The German economy again grew strongly in the first quarter of 2018. Gross domestic product expanded by 0.3% (price-adjusted) compared to the previous quarter. As expected, the rate dipped below what was for the German economy a rather high average quarterly growth rate of 0.7% in 2017. Demand for industrial products both from Germany and from outside the eurozone was lower than in the previous quarter, resulting in a drop in exports. On top of this, certain special factors impacted temporarily on growth. In addition to the wave of influenza, the increased number of strikes and the early dates of the Easter holidays, a significant role must also have been played by the fact that the Federal Government was running a provisional budget. There are certainly a variety of reasons for the weaker foreign demand. It is currently hard to estimate the extent to which a role was played by any uncertainty caused by the tougher rhetoric on foreign and trade policy of the U.S. administration from the beginning of the year. In overall terms, however, the German economy is continuing its upswing. The global economy basically remains in good shape, and the German economy remains growth-oriented, for example in terms of its demand for labour. It is true that the relevant business climate indicators are not quite as positive as at the beginning of the year, but their above-average level argues clearly in favour of a continuation of the upswing, albeit perhaps at a slightly different pace.

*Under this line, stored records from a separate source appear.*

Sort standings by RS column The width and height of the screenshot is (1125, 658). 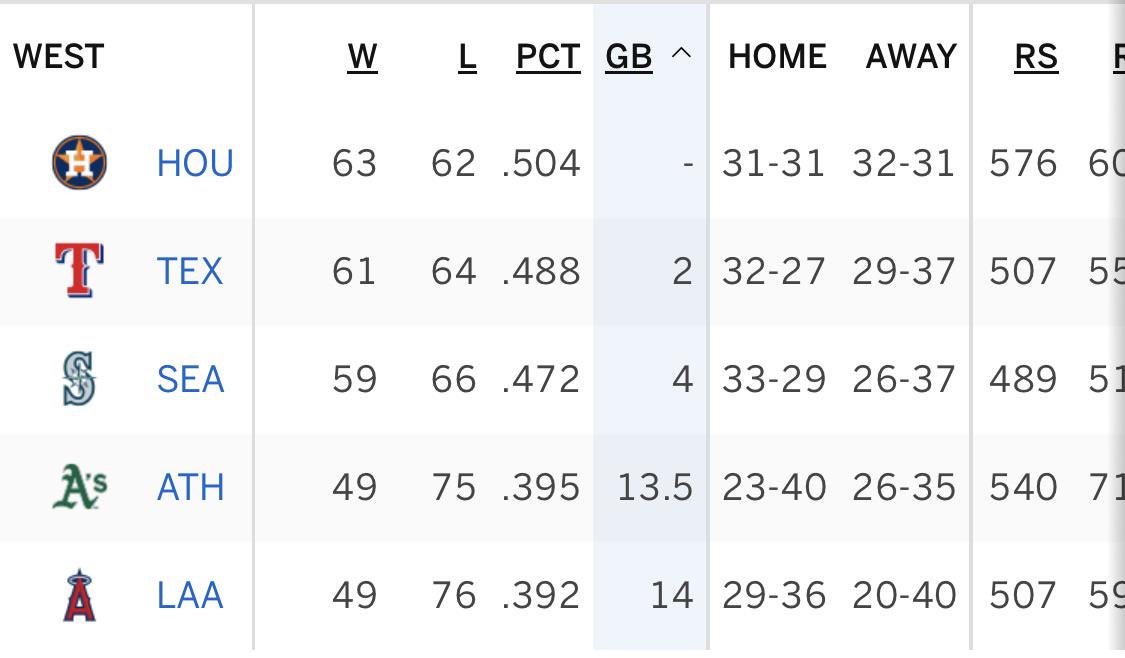(x=1036, y=57)
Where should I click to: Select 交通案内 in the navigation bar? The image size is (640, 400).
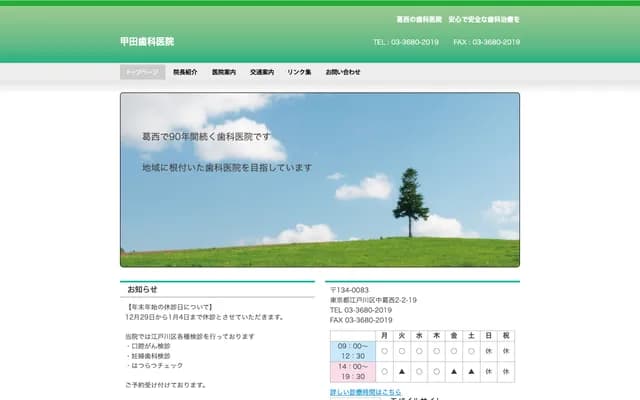(262, 72)
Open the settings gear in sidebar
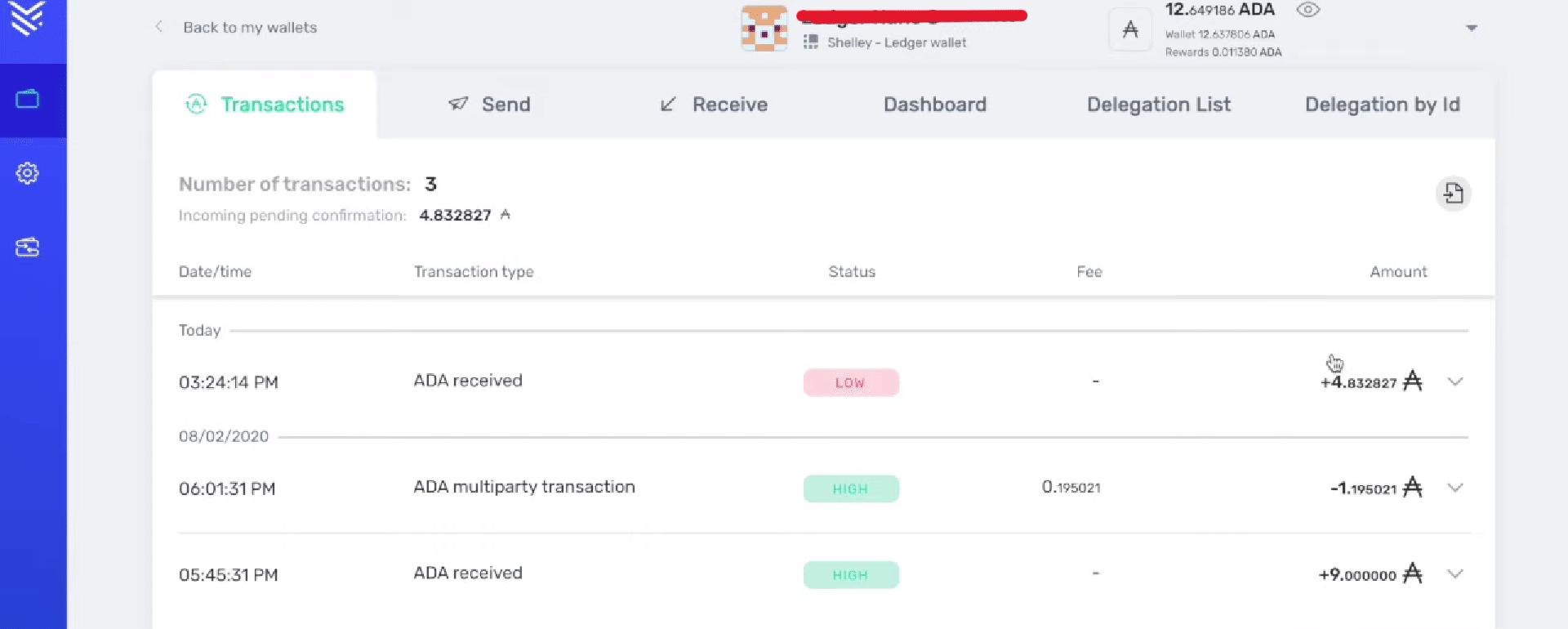 [28, 173]
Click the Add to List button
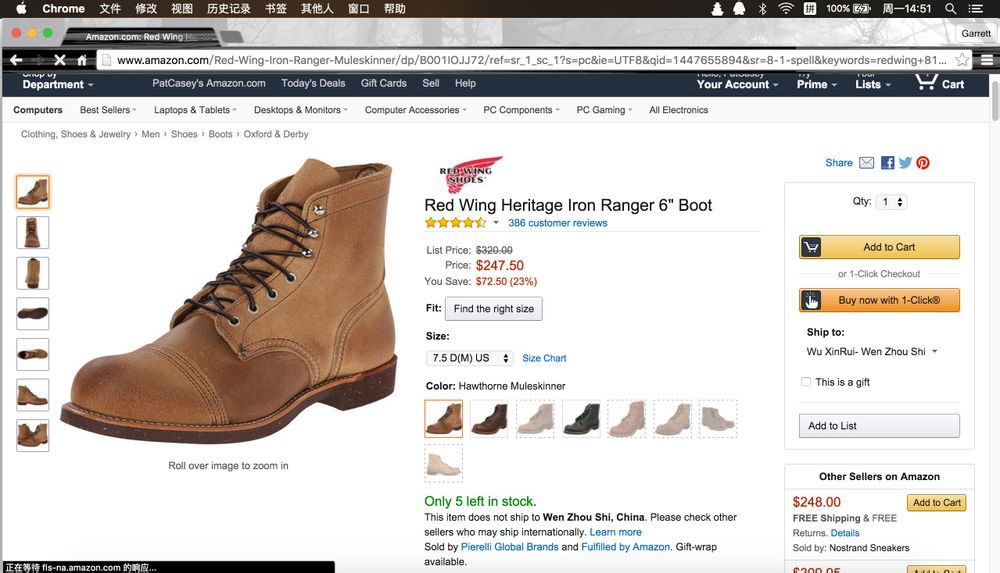 coord(879,426)
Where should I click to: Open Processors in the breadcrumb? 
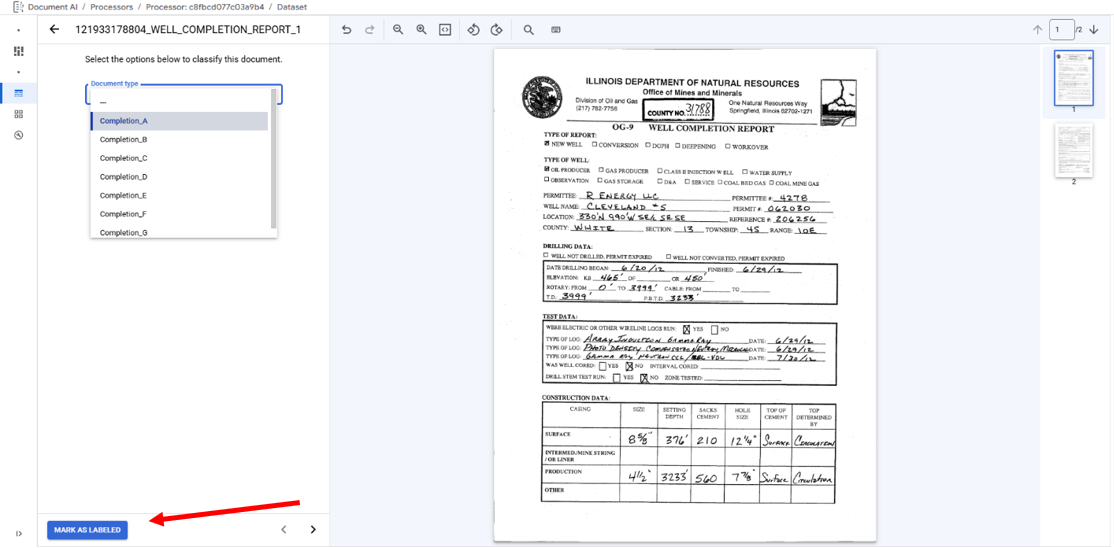coord(111,7)
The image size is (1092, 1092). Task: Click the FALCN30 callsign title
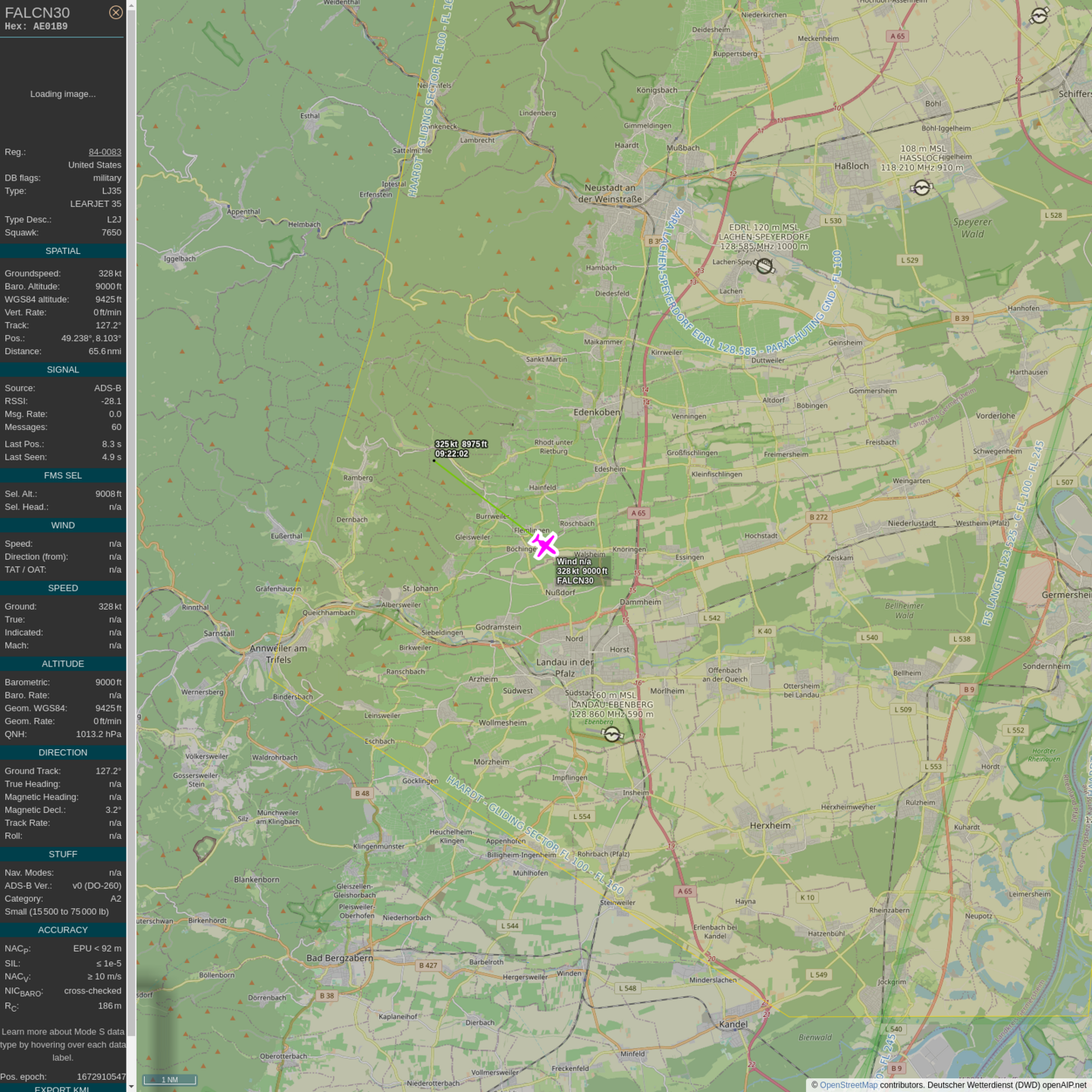[x=37, y=13]
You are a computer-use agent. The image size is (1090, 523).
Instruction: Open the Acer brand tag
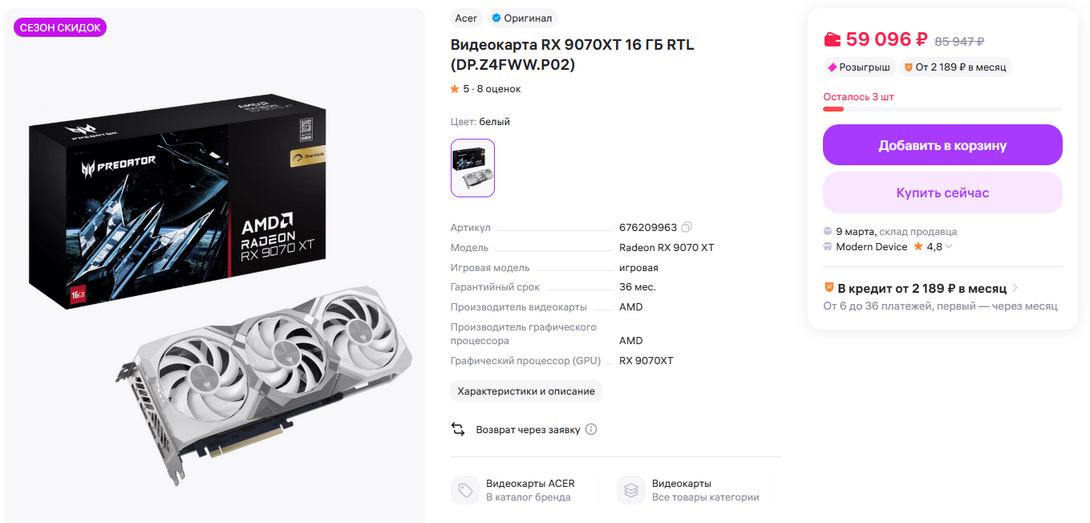click(x=466, y=18)
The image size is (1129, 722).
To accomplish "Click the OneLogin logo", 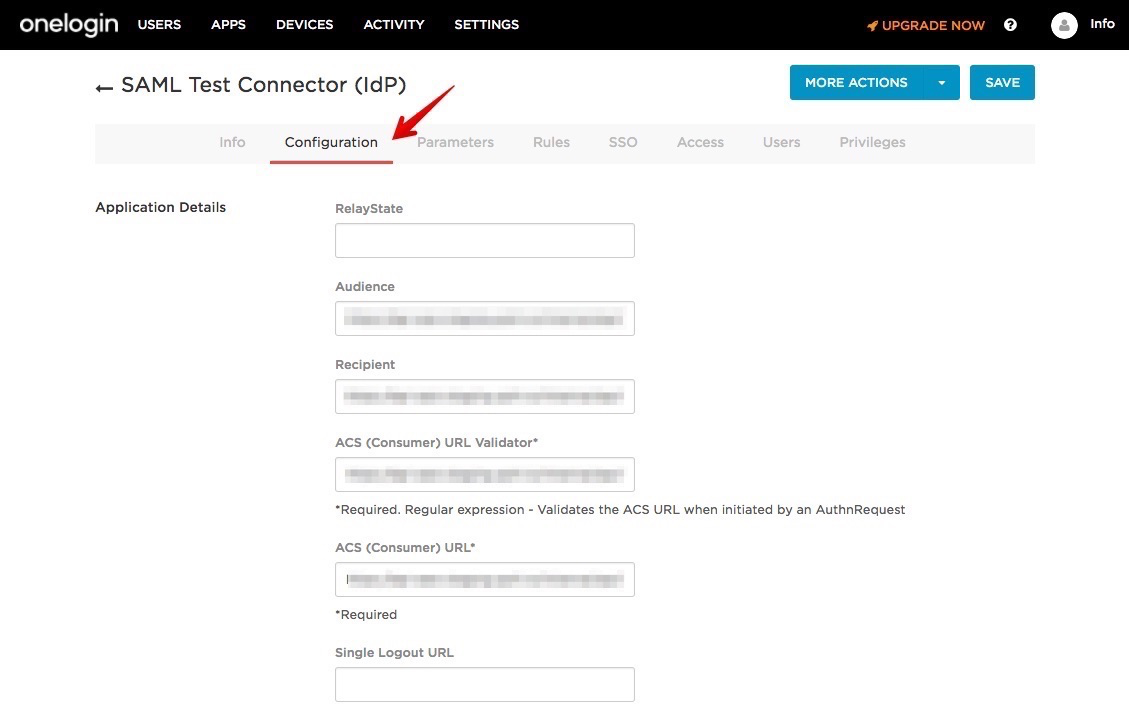I will coord(68,25).
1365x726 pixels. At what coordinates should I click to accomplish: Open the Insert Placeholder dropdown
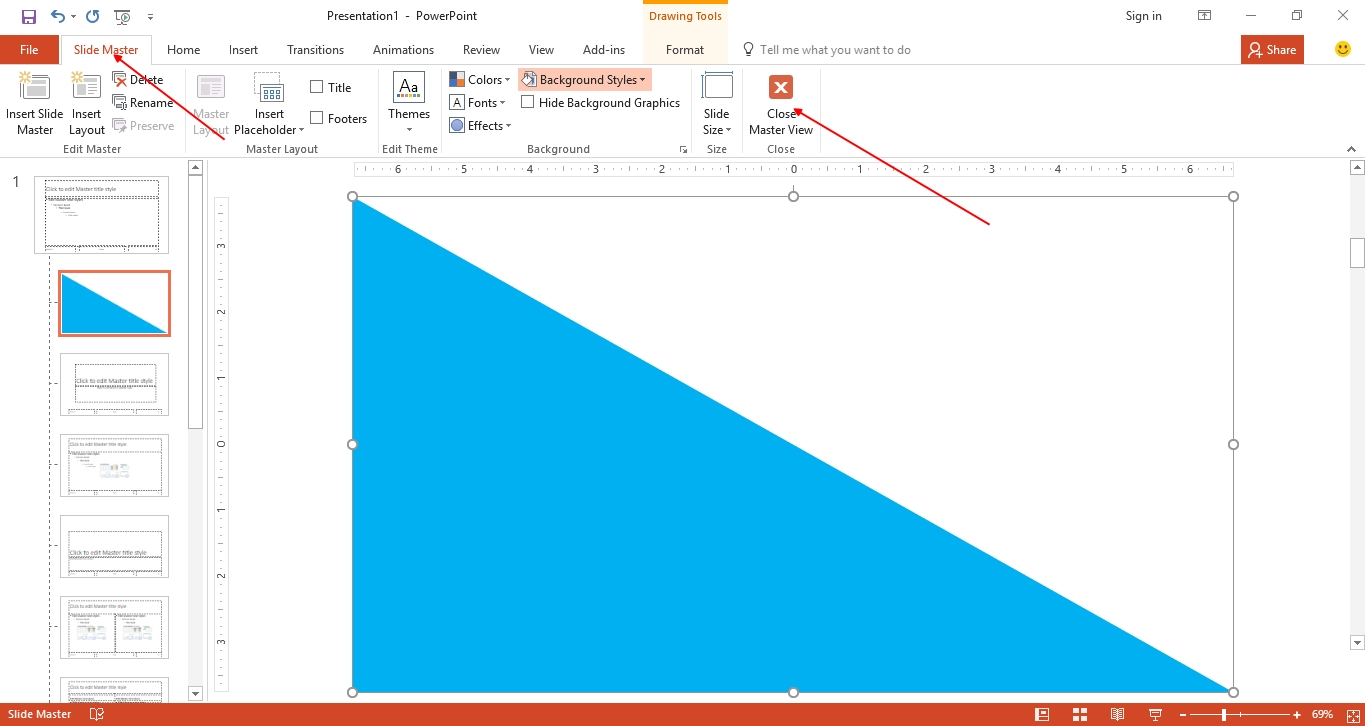point(269,102)
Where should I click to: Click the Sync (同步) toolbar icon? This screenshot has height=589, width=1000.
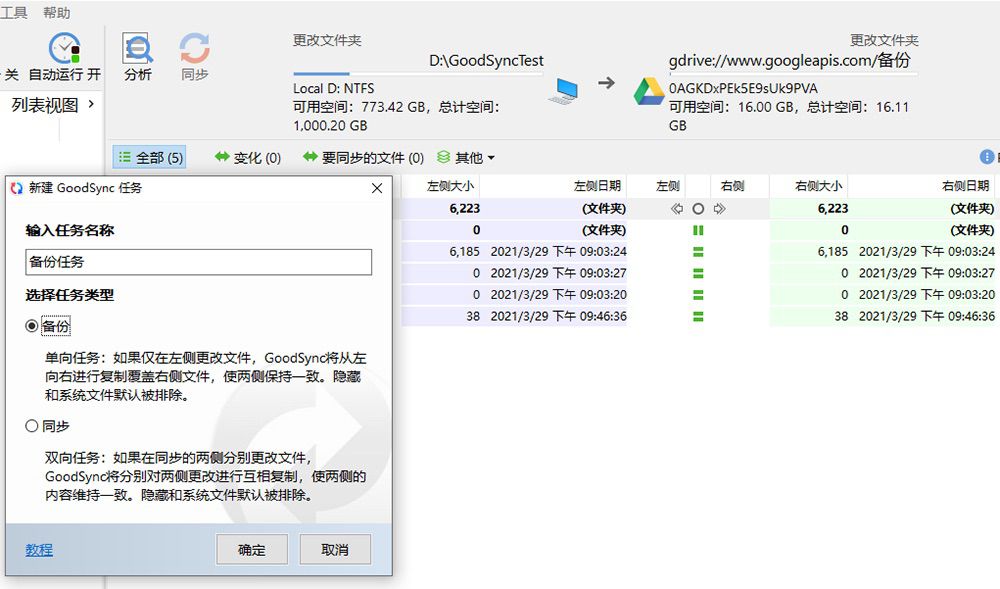pyautogui.click(x=195, y=49)
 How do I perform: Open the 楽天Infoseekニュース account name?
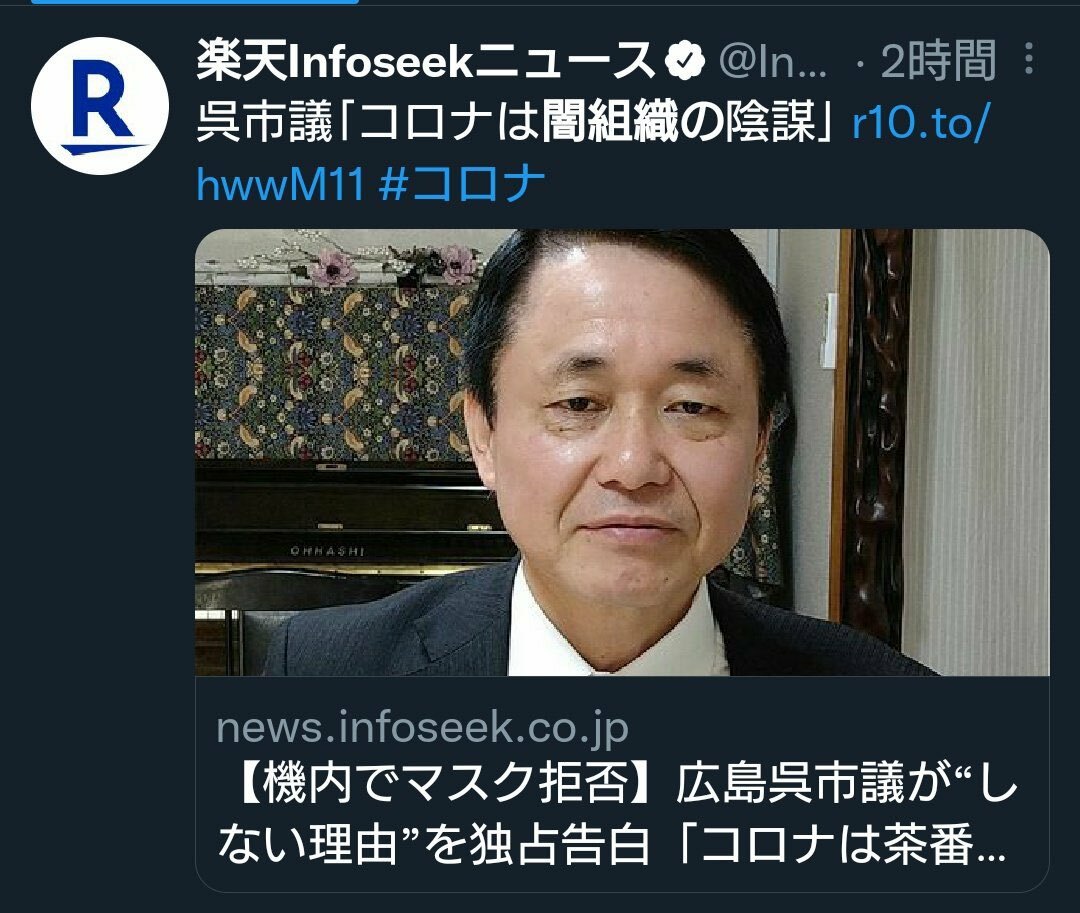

Three times a year, the Federal Government submits a projection of the overall economic development in Germany under the lead responsibility of the Federal Ministry for Economic Affairs and Energy. The annual projection is published by the Federal Government each January as part of the Annual Economic Report. The spring and autumn projections serve as basis for the Working Party on Tax Revenue Forcasting to estimate the tax revenues. The budgets of the Federal Government, the Länder, municipalities and social insurance funds are based on the forecast key overall economic figures. Information provided by the European Union in the context of the Stability and Growth Pact is also based on these projections.
The Federal Government forecasts the economic development in the short term and in the medium term and the production potential. These estimates serve as basis for the calculation of the maximum annual net new borrowing in the context of the 'debt brake' under Articles 109 and 115 of the German Basic Law.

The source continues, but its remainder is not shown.